A handful of signature events have helped define California’s youth hockey surge over the last few decades. Among them the 1988 trade that brought Wayne Gretzky to L.A.; the Anaheim Ducks’ arrival in Orange County in 1993 followed by their Stanley Cup championship in 2007; and most recently the Los Angeles Kings’ Stanley Cup titles in 2012 and 2014.
Perhaps one of the more understated watermark moments took place exactly 20 years ago today - April 9, 2000 - when the Los Angeles Jr. Kings celebrated the Pee Wee AAA title at the USA Hockey National Championships - the first-ever Tier I title won by a California team.
On the final day of the tournament, which was contested in Anchorage, Alaska, the 1986/87-born Jr. Kings took down Detroit-based heavyweights Honeybaked (6-4) and Little Caesars (5-3) in the semifinals and finals, respectively.
“That day ushered in the beginning of a new era when California hockey became a competitive equal with other top programs,” said Andrew Cohen, who at the time served as the Southern California Hockey Association (SCAHA) Tier Hockey Director and was also an assistant coach on the team. “It proved there was enough talented players and quality coaching to bring the state to a whole new level, competitively.”
“It was a special group, no question, and one that worked hard and stayed extremely poised during a lot of pivotal moments of what was an extremely competitive tournament,” said James Gasseau, who served as the team’s head coach along with Igor Nikulin. “Obviously at the time we didn’t appreciate the scope of what that weekend would represent two decades later, but now it’s certainly gratifying to celebrate its importance.”
Within five years after winning their first national title, the Jr. Kings had garnered three gold medals at the USA Hockey National Championships and, as a result, witnessed more and more players packing their bags to play collegiately and professionally.
“When you think about it, it was only 10 years prior to that first national title when SCAHA had just 12 active clubs in the league where the highest competitive level at any club was ‘B’ hockey,” Cohen recalled. “The spike in growth during that period was amazing.”
Player development in California was exploding and, in addition to the Jr. Kings’ efforts, the Westminster Wave program (now the California Wave) was established highlighting top-level coaches, including Jack Bowkus, Shawn Pitcher and Jeff Turcotte, which further accelerated a bumper crop of high-level talent.
“And that translated into more and more success from California teams on the national stage, and with that more and more college, junior and professional coaches and scouts taking notice of our players,” said Cohen.
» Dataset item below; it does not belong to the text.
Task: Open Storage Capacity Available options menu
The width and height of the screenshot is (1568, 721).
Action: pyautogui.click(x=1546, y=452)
The Pee Wee AAA title-winning roster included: forwards August Aiken, Kevin Flannery, Jonathan Friedman, Johnny Kemp, Ryan Kim, Brian John, Alex Laseen, Broox Mundy, Bobby Ryan and Andreas Vlassopolous; defensemen Anthony Barela, Aaron Bendersky, Todd Bowman; Brandon Johnson, David Inman and Matt Kiefer; and goaltenders Billy Blase and Alan Hokom.
Yan Bendersky also served as an assistant coach, and Emily Friedman was the team’s manager.
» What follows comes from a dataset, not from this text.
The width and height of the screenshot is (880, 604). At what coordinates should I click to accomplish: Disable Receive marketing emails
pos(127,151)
Six players from the squad - Aiken, Kemp, Barela, Vlassopolous, Inman and Blase - went on to play NCAA Division I hockey, with Ryan, now skating with the Ottawa Senators, going on to become an NHL All-Star and U.S. Olympian.
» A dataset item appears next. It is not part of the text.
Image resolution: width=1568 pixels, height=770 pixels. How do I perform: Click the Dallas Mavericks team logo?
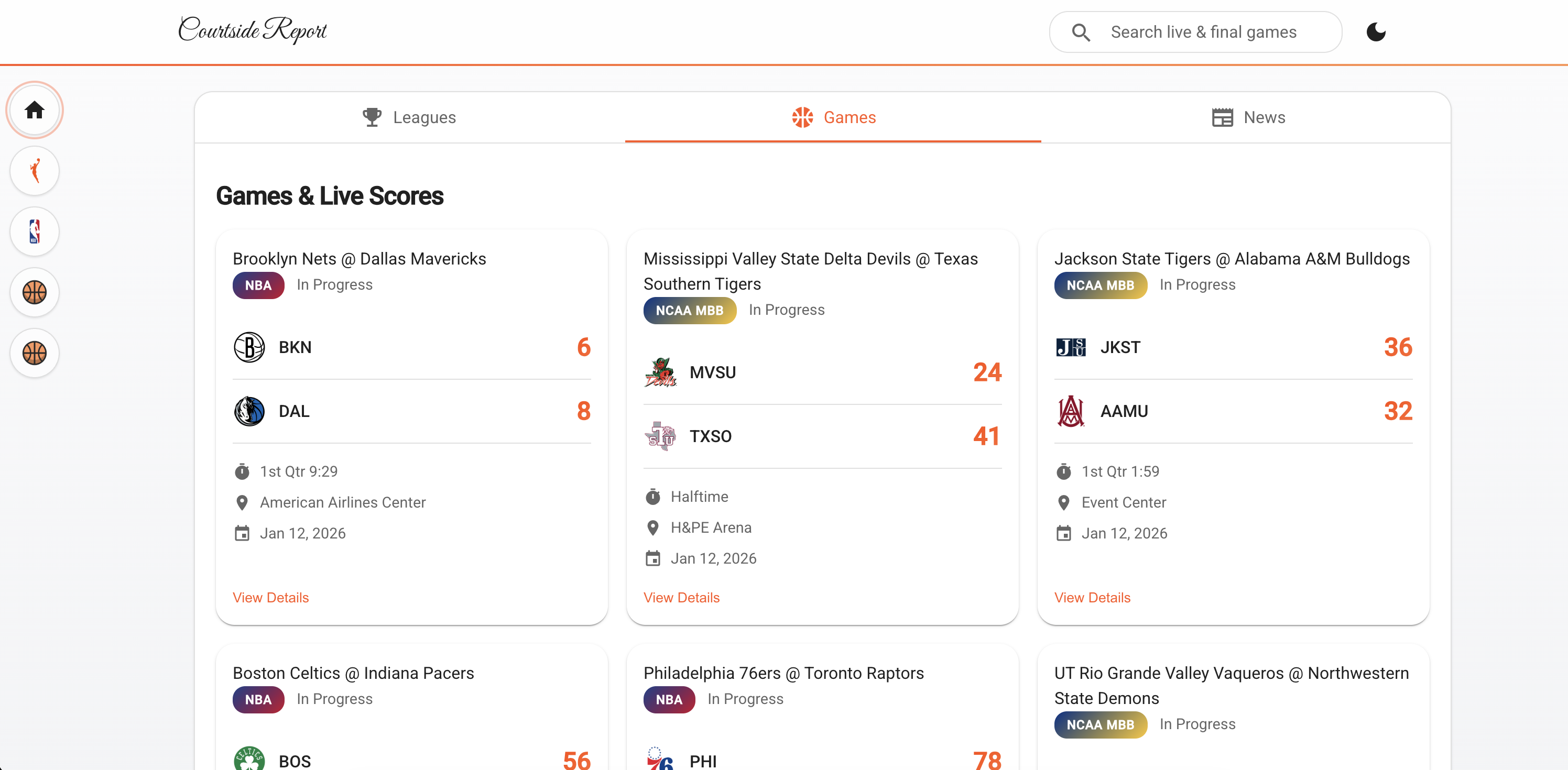click(249, 411)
“The bar was raising,” said Cohen. “Hockey was getting better everywhere and now, 20 years later, many California players have made their way into junior hockey, Division I college hockey and the professional ranks.”
“It was a special moment for sure,” Gasseau added. “To look back at that accomplishment 20 years later is something all of those players and families - and the entire California hockey family - can be proud of.”